A barrier-breaker since the age of 15 when she won the Los Angeles Music Center Spotlight Award, professional ballerina Misty Copeland is using the power of her platform to inspire women to embrace their inner strength.
In a new partnership with Ford for the all-electric Mustang Mach-E, 38-year-old Copeland is encouraging women to #ShowSomeMuscle on social media as a way to share their personal stories of strength. 
Until recently ballerinas weren't considered athletes, Copeland told Cheddar, so "to be aligned with a muscle car, I think, is so beautiful and so bad- you-know-what."
Copeland said she hopes to "encourage women just to share their stories of strength. But it's not just physical strength, but inspiring personal stories of their focus and perseverance and resiliency, compassion, creativity, and I'm honored to be a part of such an incredible campaign and showing all that women are capable of."

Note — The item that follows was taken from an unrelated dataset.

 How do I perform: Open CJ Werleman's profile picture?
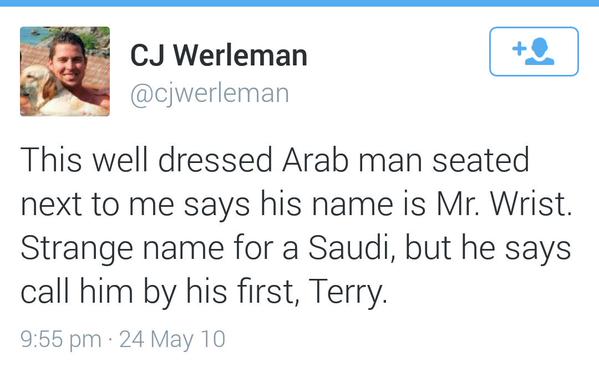(65, 71)
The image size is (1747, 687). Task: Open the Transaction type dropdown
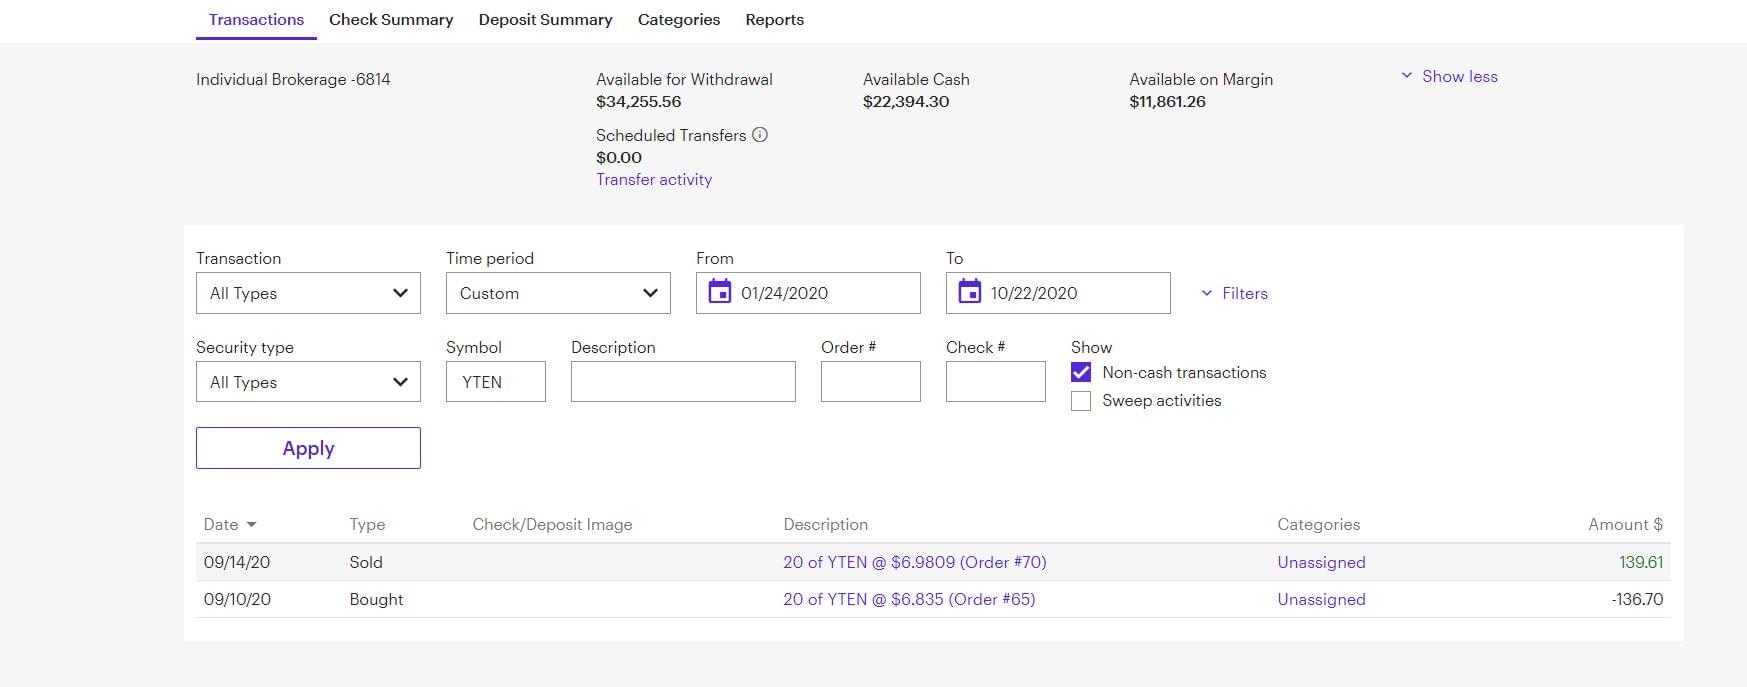point(308,293)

For some women, in particular dancers, restrictions due to the pandemic have made consistent training and the ability to stay at the top of their game more difficult. However, the Swans for Relief initiative, sparked by Copeland last year, looks to ensure dancers have the support they need to survive.
More than 30 professional ballerinas from around the world have joined the cause, according to Copeland, and through GoFundMe the group looks to raise half a million dollars to distribute to each dancer's ballet company.
"I think more so than just thinking of myself and this time and how difficult it's been for me, I think a way for me to stay positive and heal is to be able to do something for my community and for the ballet community," she said.
While Copeland works to get ballerinas across the globe back into the studio and on stage, she's also paying it forward to an even younger generation of girls with her book Bunheads released last year. It tells the story of young Misty Copeland and the journey to becoming a professional dancer, all while dispelling myths about "eating disorders and cut-throat competition" along the way.
"I really wanted to shift that idea and the stereotypes of what people think of when they think of classical dance. The way it's depicted in film and in the media, which often can be negative," she explained.